Mit rund 100 Werken von über 40 Ausstellenden, darunter teils vergessene und teils bekannte Namen, thematisiert die Schau den Einfluss von Gender und Sexualität auf die Kunstbewegungen der Moderne. Werke aus Ost- und Westeuropa sowie Nord- und Lateinamerika reflektieren Begehren, Selbstinszenierung und Sozialgeschichte. Sie zeichnen das Bild einer Avantgarde, die alternative Lebensentwürfe und queere Ästhetik in den Fokus rückt.
Die Ausstellung basiert auf jahrelanger Forschung und korrigiert die bisherige Kunstgeschichtsschreibung, die queere Kunstschaffende oft marginalisierte oder als "gegenmodern" einstufte. Viele Arbeiten zeigt die Schau erstmals unter dem Aspekt queerer Perspektiven, wodurch sie nicht nur die künstlerische Vielfalt der Moderne würdigt, sondern auch die Geschichte queeren Lebens in Zeiten von Krieg, Verfolgung und Widerstand erzählt.
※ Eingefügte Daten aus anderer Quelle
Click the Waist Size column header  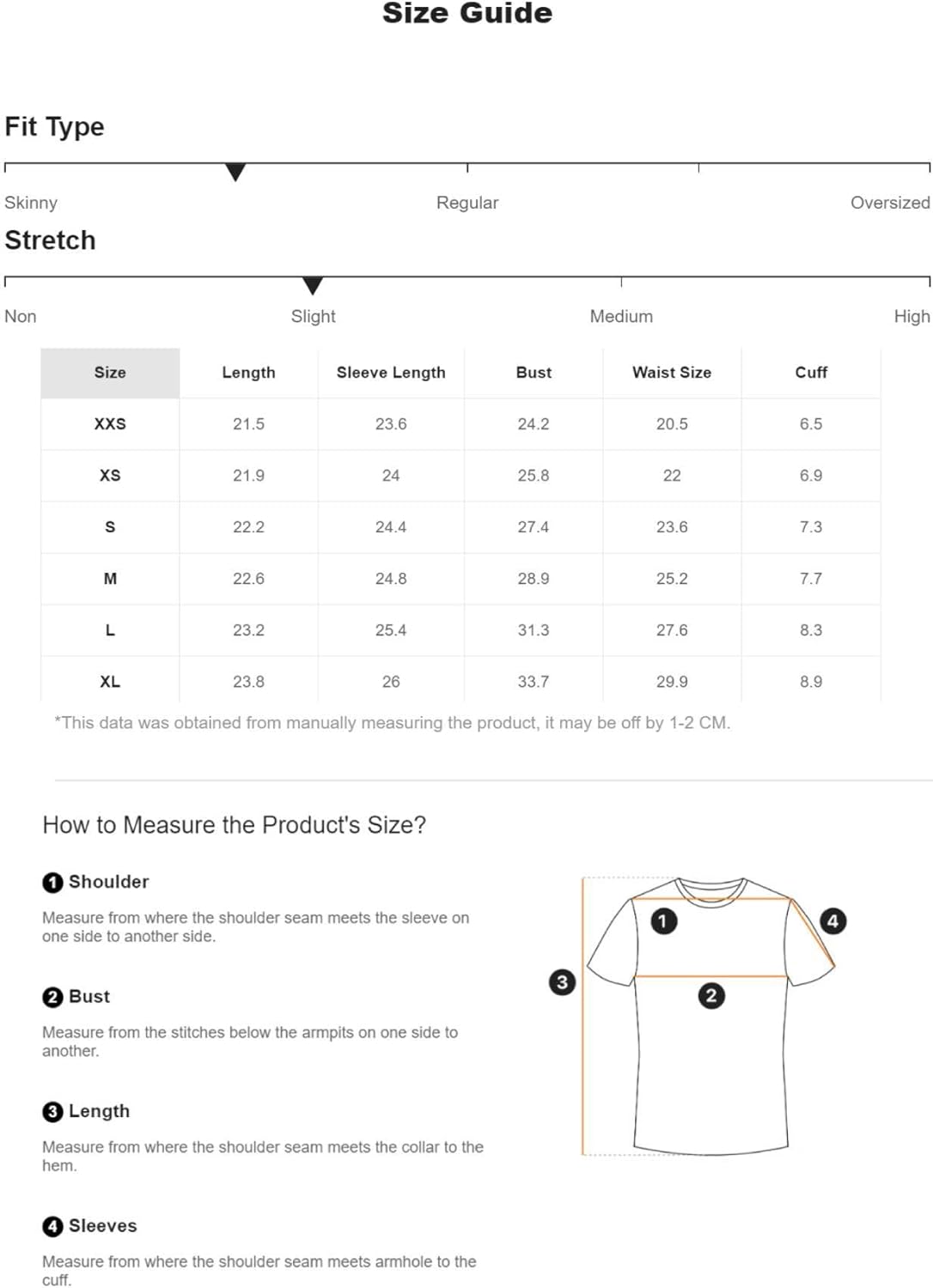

Die Ausstellung "Queere Moderne. 1900 bis 1950" wird am Freitag, den 26. September 2025 um 19 Uhr im K20 der Kunstsammlung Nordrhein-Westfalen (Grabbeplatz 5, Düsseldorf) eröffnet und ist dort anschließend bis zum 15. Februar 2026 zu sehen. Eine ausführliche Besprechung folgt. (cw/pm)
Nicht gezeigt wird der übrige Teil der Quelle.